Paris sportifs : l’ANJ lance une consultation nationale sur la publicité
Après des débordements publicitaires constatés pendant l'Euro 2020, l'Autorité nationale des jeux ouvre une vaste consultation publique pour repenser l'encadrement de la publicité des opérateurs de paris sportifs en France.
C’est un signal fort envoyé au secteur des paris sportifs. L’Autorité nationale des jeux (ANJ) a annoncé le lancement d’une consultation publique de grande ampleur, consacrée aux pratiques publicitaires des opérateurs de jeux d’argent, et plus particulièrement des sites de paris sportifs. En cause : la pression publicitaire jugée excessive observée pendant l’Euro 2020, période durant laquelle les spots pour les paris sportifs ont envahi les écrans à l’occasion des matchs de football.
Selon une étude Harris Interactive commandée par le régulateur, plus de la moitié des Français ayant vu ces publicités les jugent trop nombreuses. Près de huit personnes sur dix estiment par ailleurs qu’elles comportent un risque d’addiction. Des chiffres qui inquiètent l’ANJ, dont la mission consiste à garantir un modèle de jeu « récréatif » et maîtrisé, loin de toute banalisation de la mise d’argent, en particulier auprès des jeunes publics et des personnes vulnérables.
Concrètement, cette consultation, étalée sur les mois de septembre et octobre, doit permettre de dresser un état des lieux de la perception des publicités par les différents acteurs concernés, mais aussi d’évaluer les outils de régulation actuels de l’ANJ. Le dispositif prévoit un questionnaire en ligne ouvert au grand public pendant un mois, des ateliers citoyens organisés en région, un débat spécifiquement dédié au ciblage des jeunes, ainsi que des échanges avec les opérateurs, professionnels de santé et associations de prévention. Un atelier commun avec l’Autorité de régulation professionnelle de la publicité (ARPP) doit également réunir opérateurs de jeux et acteurs de la publicité.
« La publicité sur les jeux d’argent nous concerne tous : joueurs, non-joueurs, parents, éducateurs, opérateurs… Il reviendra ensuite au régulateur de formuler des recommandations équilibrées et efficaces, fondées sur un pacte social partagé par tous », a déclaré Isabelle Falque-Pierrotin, présidente de l’ANJ.

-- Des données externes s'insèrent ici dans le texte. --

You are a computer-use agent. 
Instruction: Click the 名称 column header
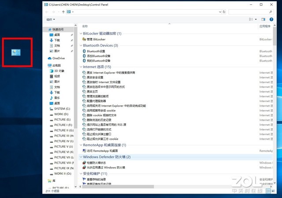85,27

À l’issue de cette démarche, le régulateur entend formaliser des lignes directrices sur la publicité liée aux jeux d’argent et, le cas échéant, proposer d’ici la fin de l’année de nouvelles mesures aux pouvoirs publics. Plusieurs pays européens ont déjà légiféré pour limiter le volume ou encadrer strictement le contenu de ce type de publicité, un mouvement que la France semble vouloir suivre à son tour. Reste à savoir si ces travaux déboucheront sur un encadrement plus strict de la publicité pour les paris sportifs, alors que le sujet du jeu excessif demeure une préoccupation majeure de santé publique.